## Source passage
Some gardeners are relieved at the onset of fall, especially if pests have been a plague, if rain has been too scarce or too abundant and if the old arthritis has been acting up.

However, I think fall is a terrific time to garden.

The weather is generally good, with warm days and cool nights, ideal for plants that need to concentrate on building root bases. The pests slack off or disappear, and the bright fall colors are a real incentive to be outdoors.

Fall is a great time to plant (even vegetables!), divide, prune, protect, feed and generally get a head start on spring.

Things to plant include perennials, trees, shrubs and spring bulbs. Many perennials and deciduous trees and shrubs show the most vigor in their first year when planted this month.

Peonies are among plants that do better with a fall head start; it's also the time to transplant them. If your peonies have had prolific foliage but don't bloom, they may be planted too deep. Dig them up and make sure the eyes -- the red bud spikes that will be next season's growth -- are within half an inch of the surface. Peonies generally don't need dividing, but if you want more, wait until the foliage turns brown, then move root pieces that are about four to five inches long and have four to six buds on each.

## Written request 1
Rewrite the fall gardening passage from "The weather is" to "planted this month.", replacing "incentive" with "invitation".
## Written request 2
Extend the fall gardening passage, starting after its last sentence.

Some records:

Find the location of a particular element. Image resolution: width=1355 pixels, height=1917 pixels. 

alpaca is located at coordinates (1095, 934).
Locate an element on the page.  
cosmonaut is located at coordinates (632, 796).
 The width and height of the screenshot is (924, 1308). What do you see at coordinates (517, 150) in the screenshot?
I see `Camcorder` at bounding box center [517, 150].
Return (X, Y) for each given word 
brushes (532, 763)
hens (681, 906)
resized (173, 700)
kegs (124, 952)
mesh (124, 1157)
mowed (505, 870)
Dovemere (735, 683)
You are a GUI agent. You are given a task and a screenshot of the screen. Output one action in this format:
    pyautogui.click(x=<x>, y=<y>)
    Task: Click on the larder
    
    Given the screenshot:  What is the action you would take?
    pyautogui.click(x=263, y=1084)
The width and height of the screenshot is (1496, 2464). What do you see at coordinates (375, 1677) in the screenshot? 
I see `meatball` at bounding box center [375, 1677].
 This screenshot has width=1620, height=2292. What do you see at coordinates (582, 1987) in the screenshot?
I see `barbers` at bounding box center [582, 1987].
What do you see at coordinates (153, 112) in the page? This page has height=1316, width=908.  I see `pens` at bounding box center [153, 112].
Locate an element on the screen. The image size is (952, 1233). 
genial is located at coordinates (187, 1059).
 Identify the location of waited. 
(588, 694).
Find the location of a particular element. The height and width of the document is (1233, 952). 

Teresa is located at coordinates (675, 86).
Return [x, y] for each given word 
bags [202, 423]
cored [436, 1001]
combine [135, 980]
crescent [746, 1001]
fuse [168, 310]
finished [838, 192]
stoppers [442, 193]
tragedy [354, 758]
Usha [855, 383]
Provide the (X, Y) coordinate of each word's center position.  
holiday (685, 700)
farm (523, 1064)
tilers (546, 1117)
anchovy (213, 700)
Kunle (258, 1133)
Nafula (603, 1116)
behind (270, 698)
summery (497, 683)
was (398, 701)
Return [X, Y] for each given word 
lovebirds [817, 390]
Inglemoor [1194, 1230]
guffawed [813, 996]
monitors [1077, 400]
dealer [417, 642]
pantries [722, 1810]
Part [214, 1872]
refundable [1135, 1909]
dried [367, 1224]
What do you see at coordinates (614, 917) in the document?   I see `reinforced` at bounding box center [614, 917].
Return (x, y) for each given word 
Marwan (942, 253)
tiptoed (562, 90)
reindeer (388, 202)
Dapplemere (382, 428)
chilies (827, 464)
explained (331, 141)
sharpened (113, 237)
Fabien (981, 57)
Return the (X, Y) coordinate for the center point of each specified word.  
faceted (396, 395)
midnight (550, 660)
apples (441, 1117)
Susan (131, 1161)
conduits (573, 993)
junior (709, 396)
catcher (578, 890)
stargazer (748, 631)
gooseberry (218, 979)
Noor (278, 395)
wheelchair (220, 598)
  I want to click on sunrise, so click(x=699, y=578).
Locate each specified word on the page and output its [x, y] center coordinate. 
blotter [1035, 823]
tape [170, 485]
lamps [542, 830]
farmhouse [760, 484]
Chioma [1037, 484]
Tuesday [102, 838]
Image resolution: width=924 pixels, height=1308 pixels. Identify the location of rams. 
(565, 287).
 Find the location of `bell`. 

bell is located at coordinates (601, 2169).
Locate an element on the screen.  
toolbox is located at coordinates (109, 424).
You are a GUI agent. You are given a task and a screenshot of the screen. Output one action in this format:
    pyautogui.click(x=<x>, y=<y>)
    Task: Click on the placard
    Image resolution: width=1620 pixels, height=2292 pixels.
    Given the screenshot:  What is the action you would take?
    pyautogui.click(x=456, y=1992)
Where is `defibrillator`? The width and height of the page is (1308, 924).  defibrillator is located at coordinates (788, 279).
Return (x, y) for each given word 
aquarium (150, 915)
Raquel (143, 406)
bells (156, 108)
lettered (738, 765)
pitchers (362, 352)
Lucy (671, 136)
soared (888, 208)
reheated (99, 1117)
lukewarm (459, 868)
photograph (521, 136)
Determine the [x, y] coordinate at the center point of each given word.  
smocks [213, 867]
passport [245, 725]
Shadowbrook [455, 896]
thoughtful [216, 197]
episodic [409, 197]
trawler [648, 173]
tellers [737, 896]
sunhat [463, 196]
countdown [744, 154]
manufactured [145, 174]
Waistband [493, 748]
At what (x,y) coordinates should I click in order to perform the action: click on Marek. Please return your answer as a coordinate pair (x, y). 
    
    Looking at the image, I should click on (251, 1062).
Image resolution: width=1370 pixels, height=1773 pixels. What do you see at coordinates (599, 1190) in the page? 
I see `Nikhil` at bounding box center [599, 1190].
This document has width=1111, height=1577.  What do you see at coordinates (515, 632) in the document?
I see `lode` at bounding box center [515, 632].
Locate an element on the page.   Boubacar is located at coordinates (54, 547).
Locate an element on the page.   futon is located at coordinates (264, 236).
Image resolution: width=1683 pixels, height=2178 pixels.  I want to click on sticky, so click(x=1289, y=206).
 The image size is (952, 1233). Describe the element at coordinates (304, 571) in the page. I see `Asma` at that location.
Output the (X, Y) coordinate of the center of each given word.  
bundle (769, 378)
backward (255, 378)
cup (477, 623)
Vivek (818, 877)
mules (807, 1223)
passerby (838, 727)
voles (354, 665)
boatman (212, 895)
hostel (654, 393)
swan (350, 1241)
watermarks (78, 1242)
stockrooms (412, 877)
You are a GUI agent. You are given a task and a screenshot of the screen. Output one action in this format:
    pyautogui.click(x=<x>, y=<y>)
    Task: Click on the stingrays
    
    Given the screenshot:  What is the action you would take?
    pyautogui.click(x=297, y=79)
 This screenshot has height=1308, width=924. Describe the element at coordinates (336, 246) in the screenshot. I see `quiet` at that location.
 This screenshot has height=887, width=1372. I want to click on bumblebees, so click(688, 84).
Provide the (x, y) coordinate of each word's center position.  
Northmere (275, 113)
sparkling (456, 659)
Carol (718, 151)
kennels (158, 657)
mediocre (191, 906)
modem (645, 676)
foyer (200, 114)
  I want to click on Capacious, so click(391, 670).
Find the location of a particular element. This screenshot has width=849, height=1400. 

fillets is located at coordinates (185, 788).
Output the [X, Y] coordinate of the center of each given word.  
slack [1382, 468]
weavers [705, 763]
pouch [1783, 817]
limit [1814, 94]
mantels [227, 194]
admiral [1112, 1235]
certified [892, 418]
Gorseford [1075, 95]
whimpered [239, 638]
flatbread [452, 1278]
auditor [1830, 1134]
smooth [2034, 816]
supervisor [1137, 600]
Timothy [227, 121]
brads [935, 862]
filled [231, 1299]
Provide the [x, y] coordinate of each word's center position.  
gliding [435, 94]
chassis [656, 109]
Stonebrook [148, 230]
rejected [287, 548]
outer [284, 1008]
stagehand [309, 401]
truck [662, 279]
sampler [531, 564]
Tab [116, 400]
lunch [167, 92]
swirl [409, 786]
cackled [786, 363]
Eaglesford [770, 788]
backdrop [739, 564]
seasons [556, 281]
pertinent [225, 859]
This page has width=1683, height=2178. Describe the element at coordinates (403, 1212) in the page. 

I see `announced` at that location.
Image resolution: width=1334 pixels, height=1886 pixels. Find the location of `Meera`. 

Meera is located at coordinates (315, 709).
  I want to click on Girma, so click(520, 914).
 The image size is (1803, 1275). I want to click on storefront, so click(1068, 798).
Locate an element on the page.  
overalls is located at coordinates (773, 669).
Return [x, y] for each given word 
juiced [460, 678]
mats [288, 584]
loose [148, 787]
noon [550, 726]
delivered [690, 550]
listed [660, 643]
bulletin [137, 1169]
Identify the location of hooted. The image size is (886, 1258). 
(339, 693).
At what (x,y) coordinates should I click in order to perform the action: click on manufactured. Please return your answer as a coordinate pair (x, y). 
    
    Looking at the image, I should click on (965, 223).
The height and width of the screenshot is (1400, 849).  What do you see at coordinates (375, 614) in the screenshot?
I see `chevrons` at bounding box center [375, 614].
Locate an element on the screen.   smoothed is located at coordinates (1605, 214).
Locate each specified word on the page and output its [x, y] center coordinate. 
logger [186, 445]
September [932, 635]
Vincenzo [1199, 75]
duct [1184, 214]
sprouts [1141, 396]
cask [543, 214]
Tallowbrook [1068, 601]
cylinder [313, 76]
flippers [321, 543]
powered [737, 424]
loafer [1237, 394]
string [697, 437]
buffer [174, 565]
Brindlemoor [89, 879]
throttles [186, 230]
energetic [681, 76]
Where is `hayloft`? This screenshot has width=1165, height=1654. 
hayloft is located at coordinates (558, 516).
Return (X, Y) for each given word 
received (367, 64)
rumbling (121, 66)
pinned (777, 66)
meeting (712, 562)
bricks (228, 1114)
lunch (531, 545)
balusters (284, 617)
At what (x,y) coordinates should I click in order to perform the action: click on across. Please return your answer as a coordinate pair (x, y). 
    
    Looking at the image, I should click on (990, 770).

## Exercise output 1
The weather is generally good, with warm days and cool nights, ideal for plants that need to concentrate on building root bases. The pests slack off or disappear, and the bright fall colors are a real invitation to be outdoors.

Fall is a great time to plant (even vegetables!), divide, prune, protect, feed and generally get a head start on spring.

Things to plant include perennials, trees, shrubs and spring bulbs. Many perennials and deciduous trees and shrubs show the most vigor in their first year when planted this month.

## Exercise output 2
To divide and transplant perennials, dig up or slice off reasonably large pieces of roots, three to five inches around and, depending on the depth of your roots, four to eight inches deep. Dig a new hole, add compost to the existing soil, place the division into the soil, and water. It is usually that simple.

Another method is dividing the pips, bulbs, corms, roots or rhizomes by hand, carefully cutting where necessary. This yields more plants and can, as in the case of day lilies, irises and dahlias, produce larger, showier flowers. Divide dense stands of lily-of-the-valley every three to five years for best flowering. If your perennials are blooming now, wait until March or April to divide them. Autumn joy sedums, asters, ironweeds (Vernonia), boltonias and chrysanthemums are a few of the perennials that should wait for early spring dividing and transplanting.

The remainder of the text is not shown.